**Exercise objective:**
Return every entry from the listing below unaltered.

+++++

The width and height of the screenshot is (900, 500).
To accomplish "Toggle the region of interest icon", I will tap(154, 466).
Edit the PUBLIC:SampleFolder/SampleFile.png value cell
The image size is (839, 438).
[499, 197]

+++++

**The completed task:**
The width and height of the screenshot is (900, 500).
To accomplish "Toggle the region of interest icon", I will tap(154, 466).
Edit the PUBLIC:SampleFolder/SampleFile.png value cell
The image size is (839, 438).
[499, 197]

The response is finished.